— begin Supplied records —
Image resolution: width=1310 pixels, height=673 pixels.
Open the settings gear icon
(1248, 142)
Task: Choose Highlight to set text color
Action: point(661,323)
— end Supplied records —
→ Instruction
Retype the rows above verbatim, leaving every line as it appears.

→ Complete answer
Image resolution: width=1310 pixels, height=673 pixels.
Open the settings gear icon
(1248, 142)
Task: Choose Highlight to set text color
Action: point(661,323)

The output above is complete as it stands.